### GOAL OF THE EXERCISE
Please lay out the rows from the line with "電話リレーサービスについて (346, 2199)" up to and including the line with "[Tosyco] (60, 69)" as a JSON list of strings, one string per line. Leave out blank lines and pictures.

### GIVEN RECORDS

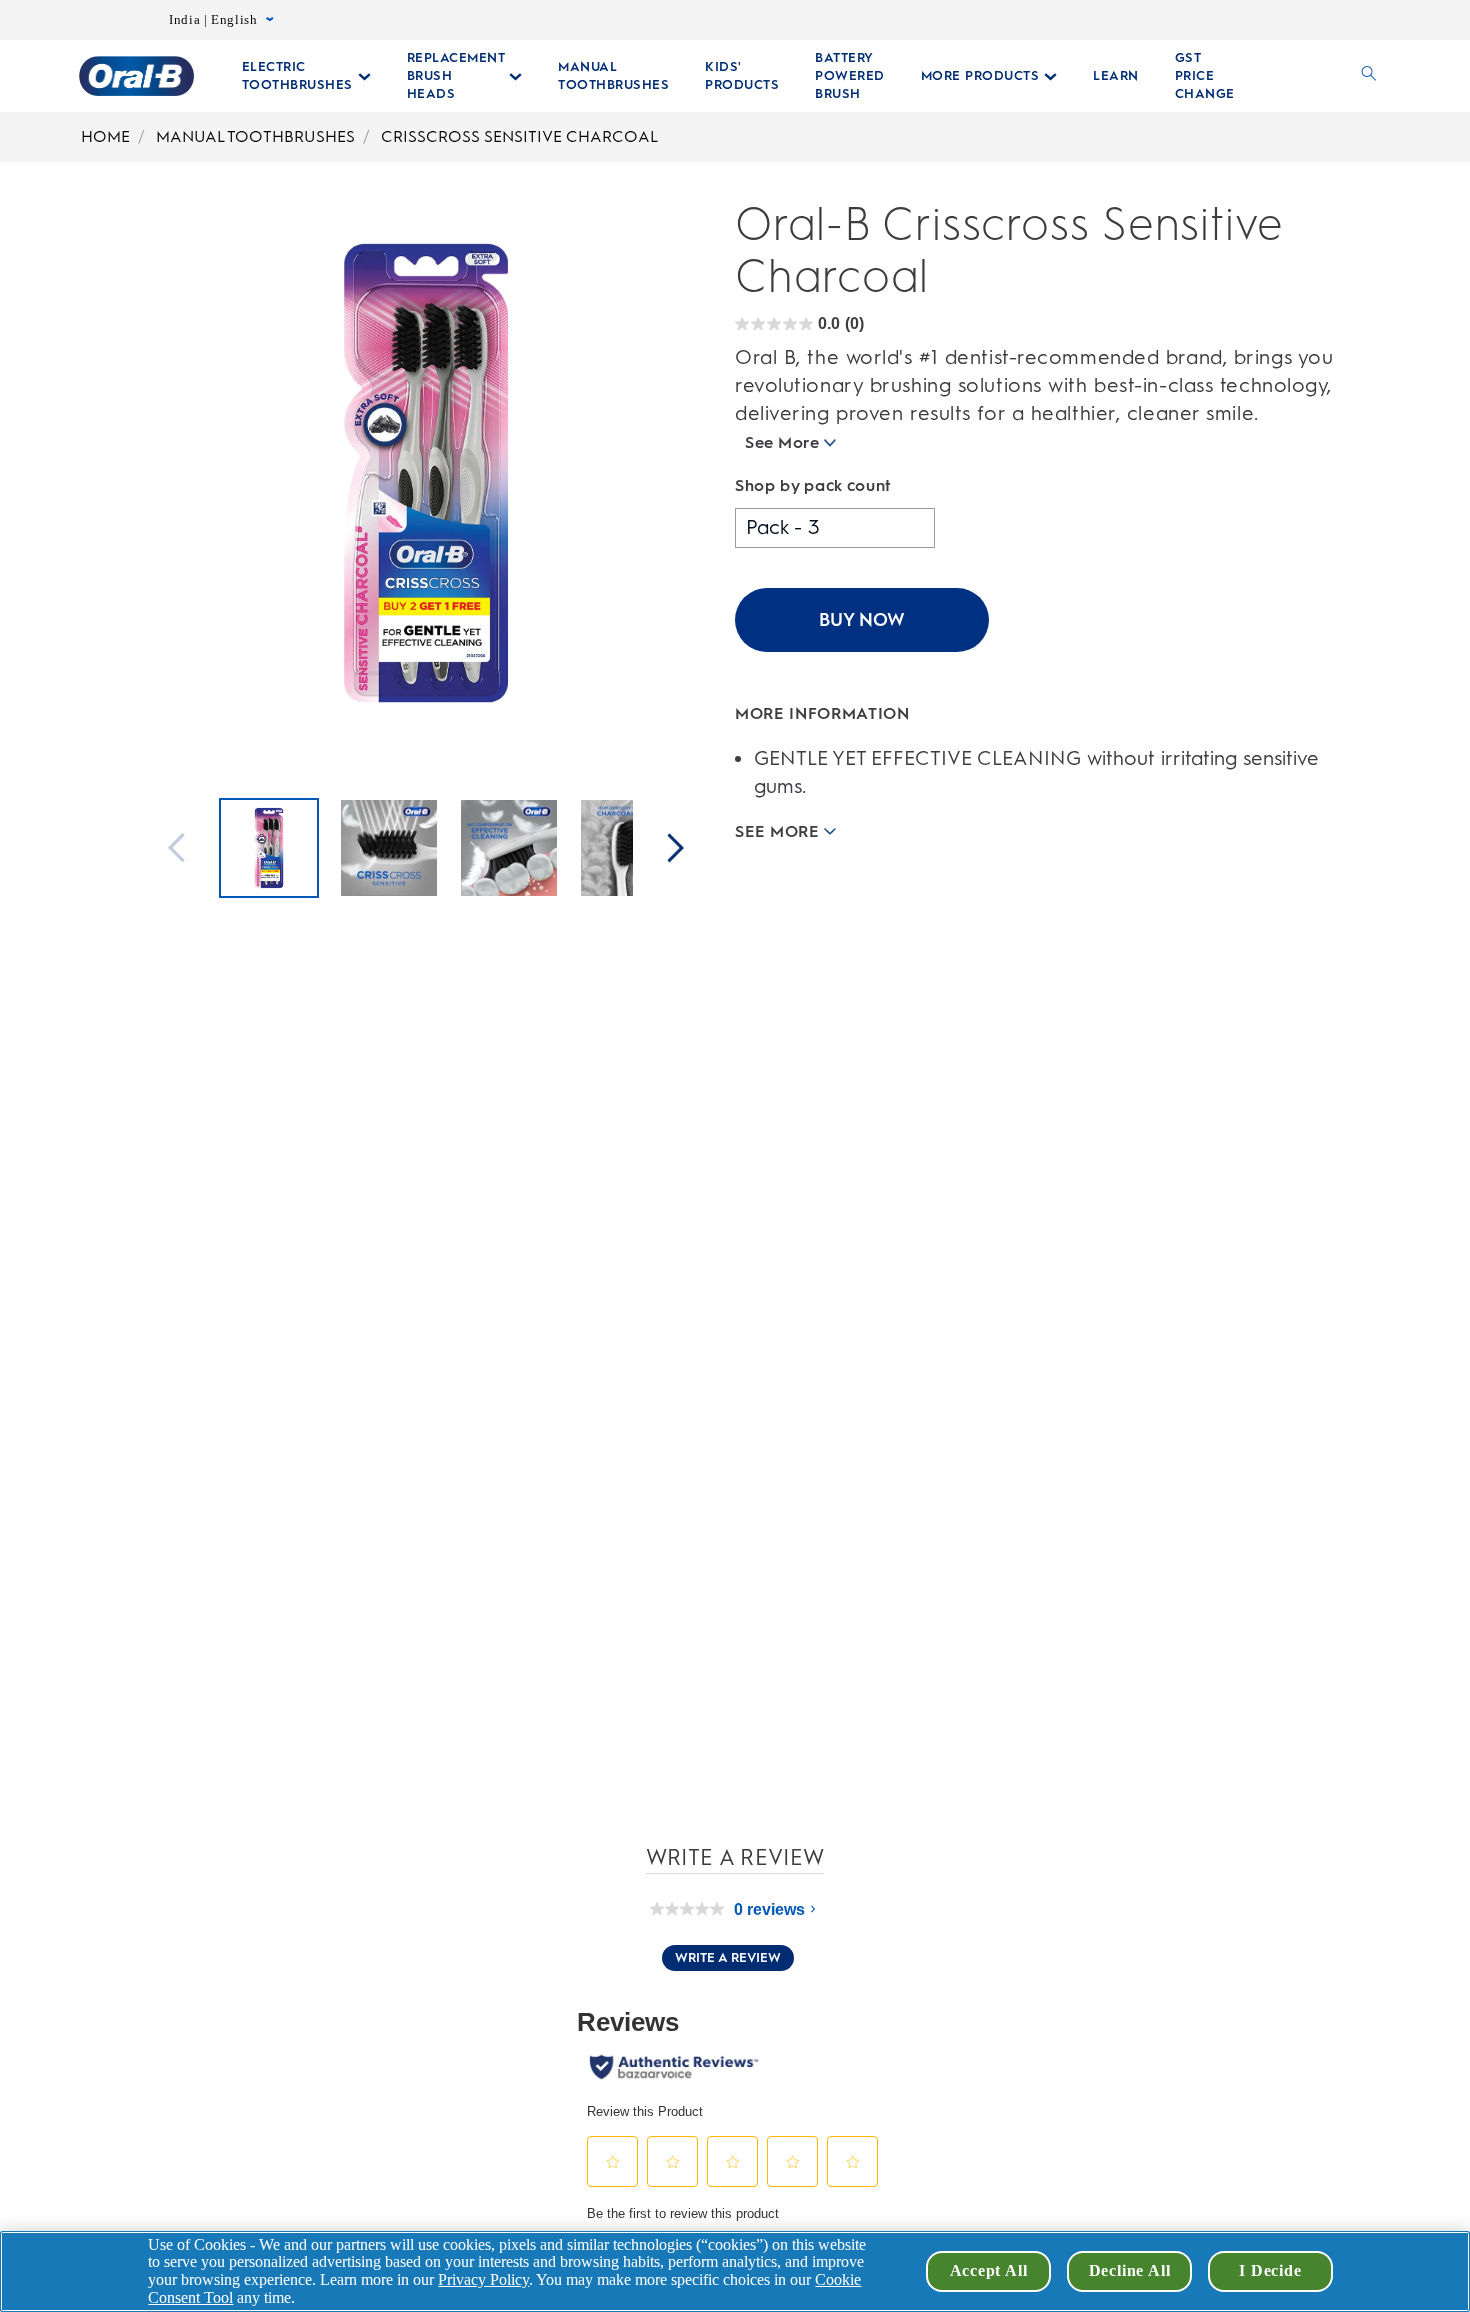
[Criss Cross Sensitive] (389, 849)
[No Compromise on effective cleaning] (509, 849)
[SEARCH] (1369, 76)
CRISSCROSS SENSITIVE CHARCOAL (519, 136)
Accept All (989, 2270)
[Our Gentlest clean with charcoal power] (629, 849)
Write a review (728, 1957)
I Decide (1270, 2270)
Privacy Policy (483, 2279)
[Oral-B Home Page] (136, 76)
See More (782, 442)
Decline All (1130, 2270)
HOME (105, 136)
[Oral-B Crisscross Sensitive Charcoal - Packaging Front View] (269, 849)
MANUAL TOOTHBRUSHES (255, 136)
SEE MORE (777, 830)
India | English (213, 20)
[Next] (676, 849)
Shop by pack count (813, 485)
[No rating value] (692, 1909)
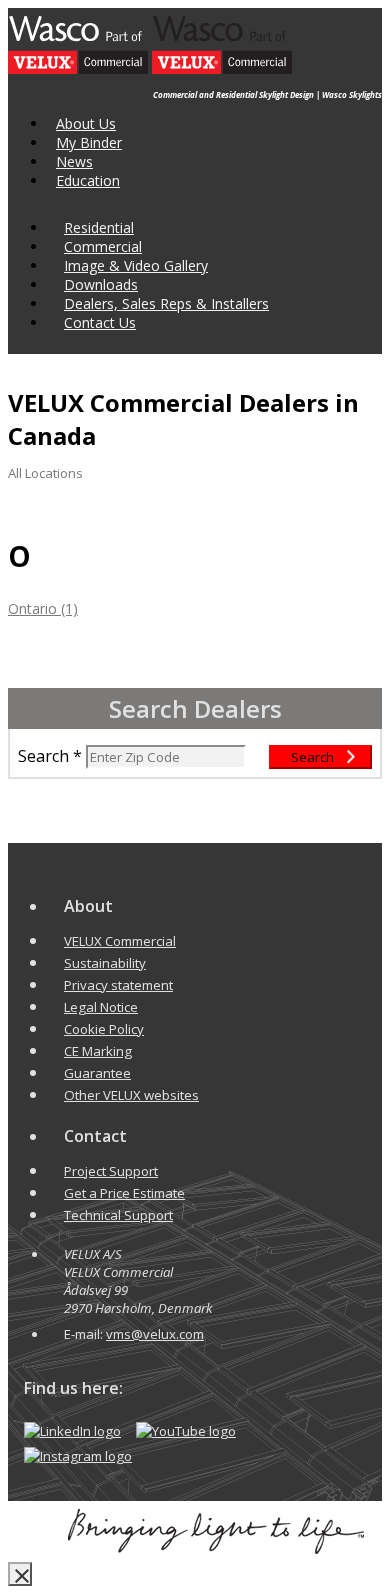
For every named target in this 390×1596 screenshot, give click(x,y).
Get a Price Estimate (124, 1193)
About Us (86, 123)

* * *

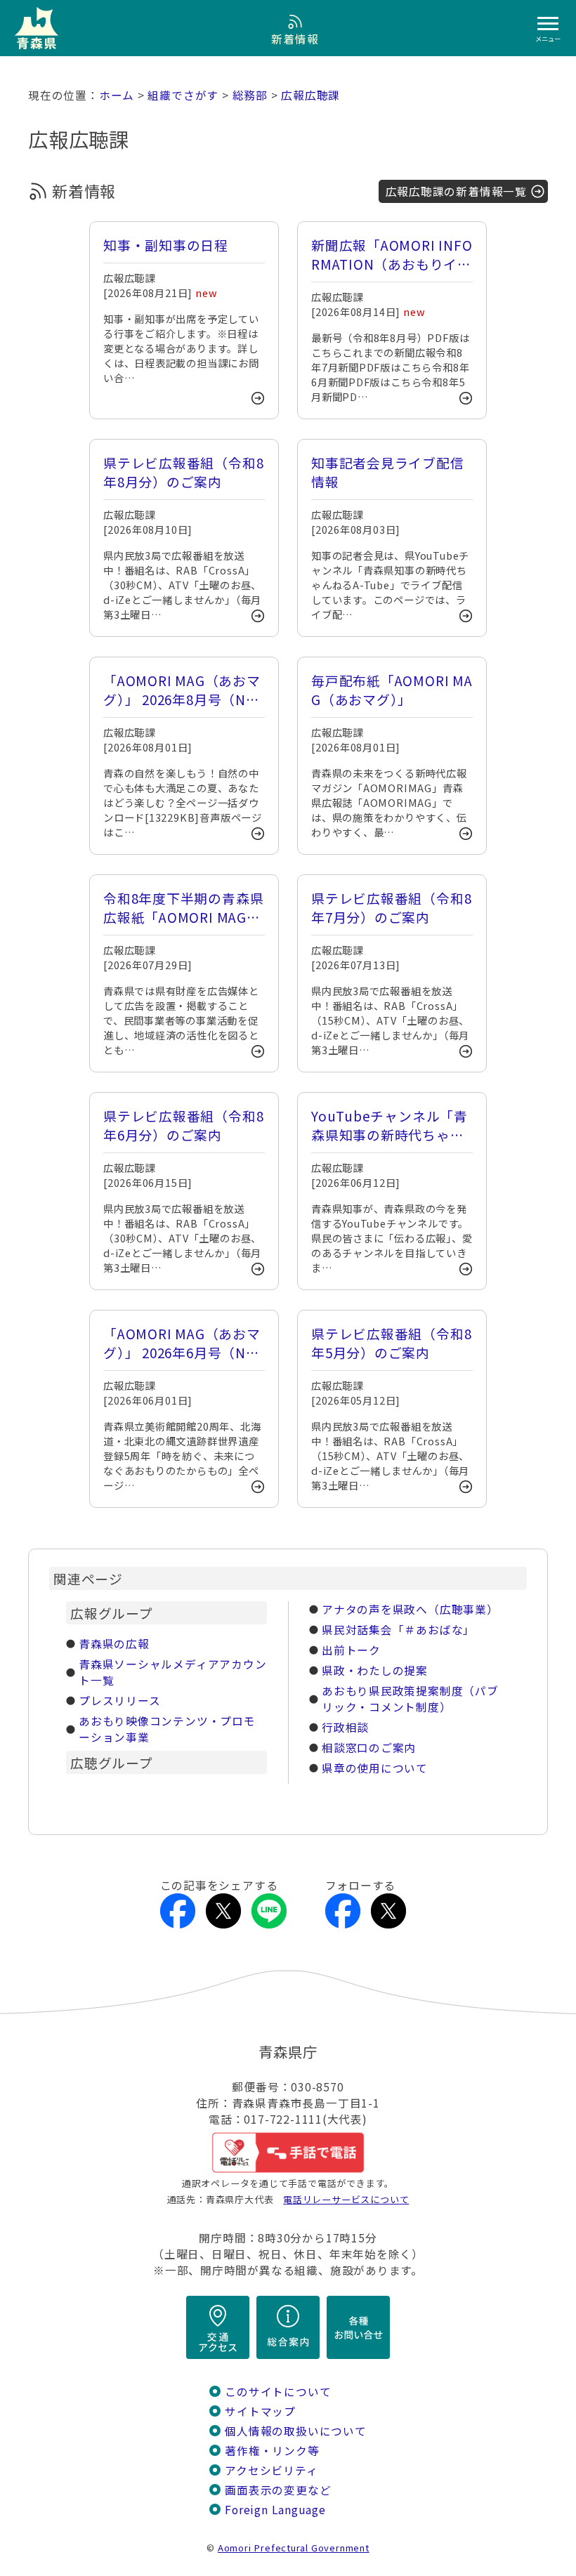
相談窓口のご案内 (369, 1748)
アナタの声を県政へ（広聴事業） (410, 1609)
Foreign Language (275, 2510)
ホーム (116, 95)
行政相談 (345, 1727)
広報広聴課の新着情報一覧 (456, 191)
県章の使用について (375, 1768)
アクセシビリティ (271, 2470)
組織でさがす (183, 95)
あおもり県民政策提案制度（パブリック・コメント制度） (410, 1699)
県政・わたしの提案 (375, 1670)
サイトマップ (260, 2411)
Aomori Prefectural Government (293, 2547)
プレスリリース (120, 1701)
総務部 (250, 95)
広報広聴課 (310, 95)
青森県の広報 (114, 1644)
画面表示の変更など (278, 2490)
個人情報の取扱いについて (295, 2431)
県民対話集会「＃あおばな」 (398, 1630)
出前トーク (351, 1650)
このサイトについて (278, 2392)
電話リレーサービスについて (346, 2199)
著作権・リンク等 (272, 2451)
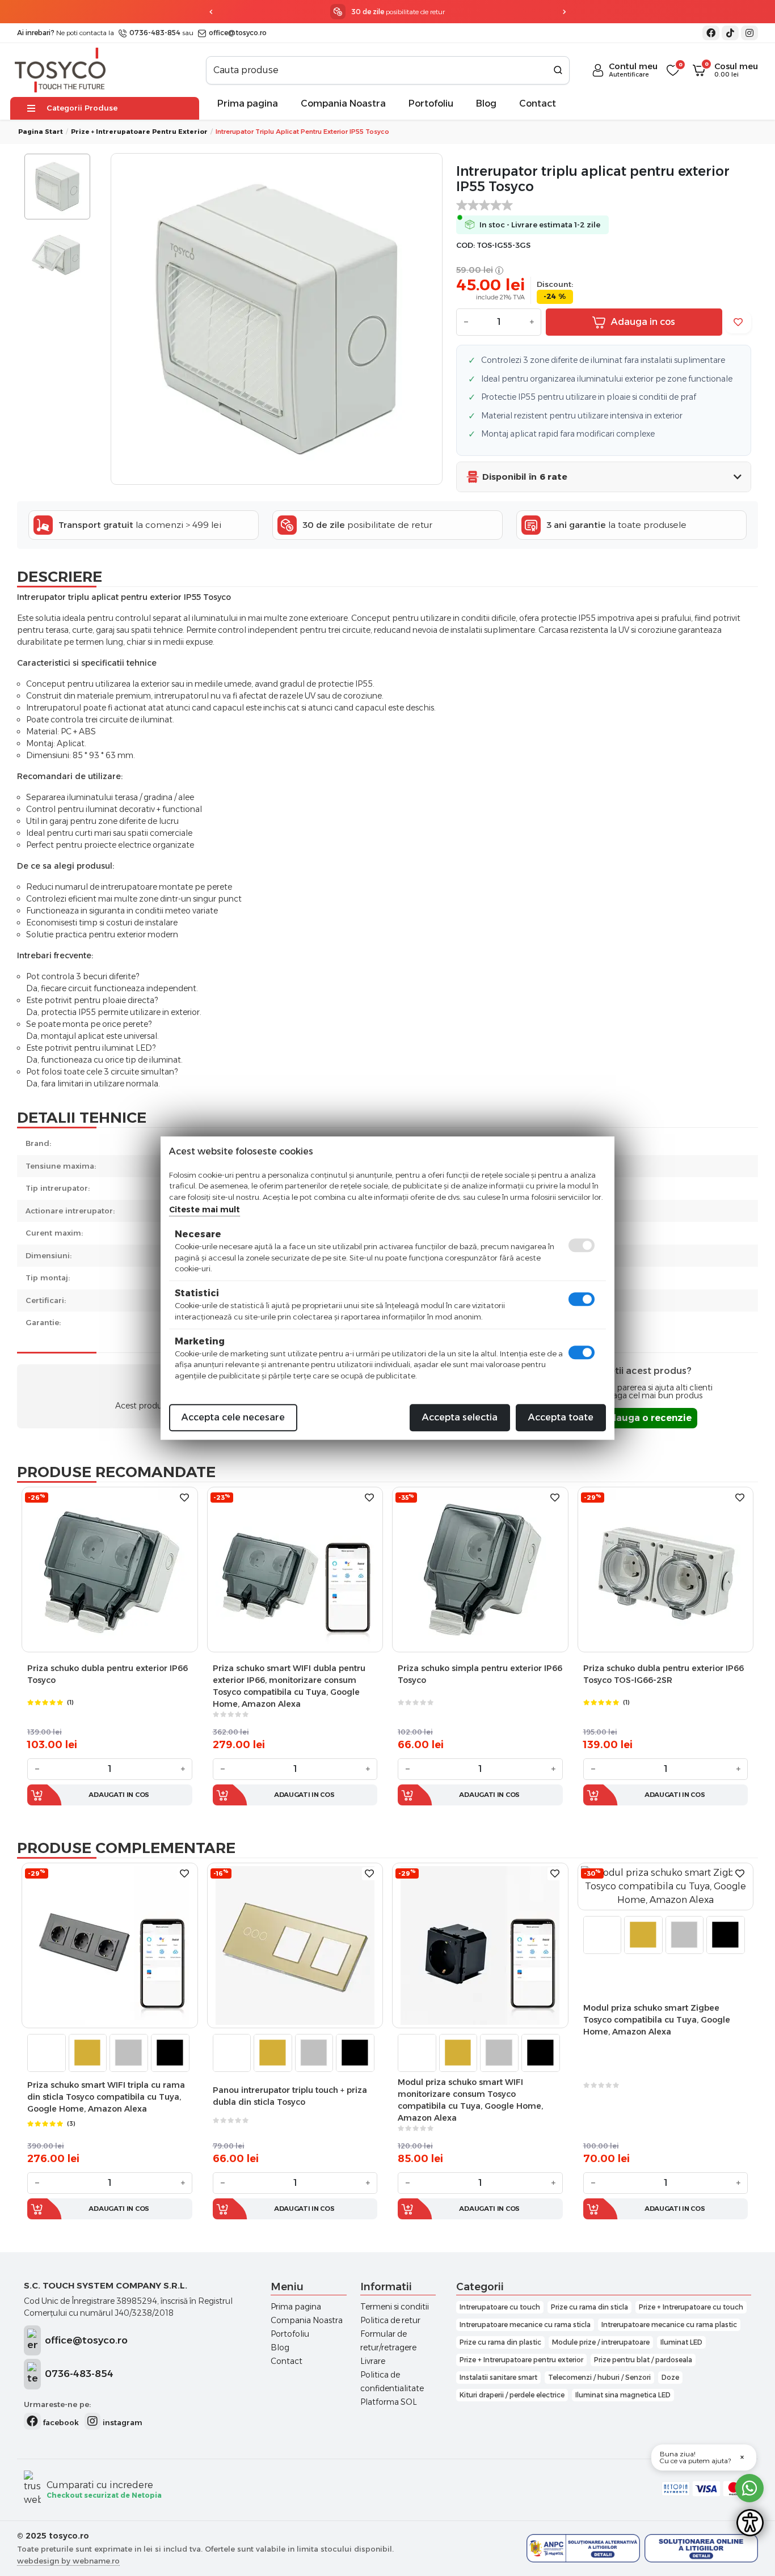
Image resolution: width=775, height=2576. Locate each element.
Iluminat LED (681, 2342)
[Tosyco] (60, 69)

* * *

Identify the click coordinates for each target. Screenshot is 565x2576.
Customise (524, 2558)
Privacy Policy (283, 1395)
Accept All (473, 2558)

### THE RESPONSE
[
  "電話リレーサービスについて (346, 2199)",
  "著作権・リンク等 (272, 2451)",
  "Image resolution: width=775, height=2576. Locate each element.",
  "Iluminat LED (681, 2342)",
  "[Tosyco] (60, 69)"
]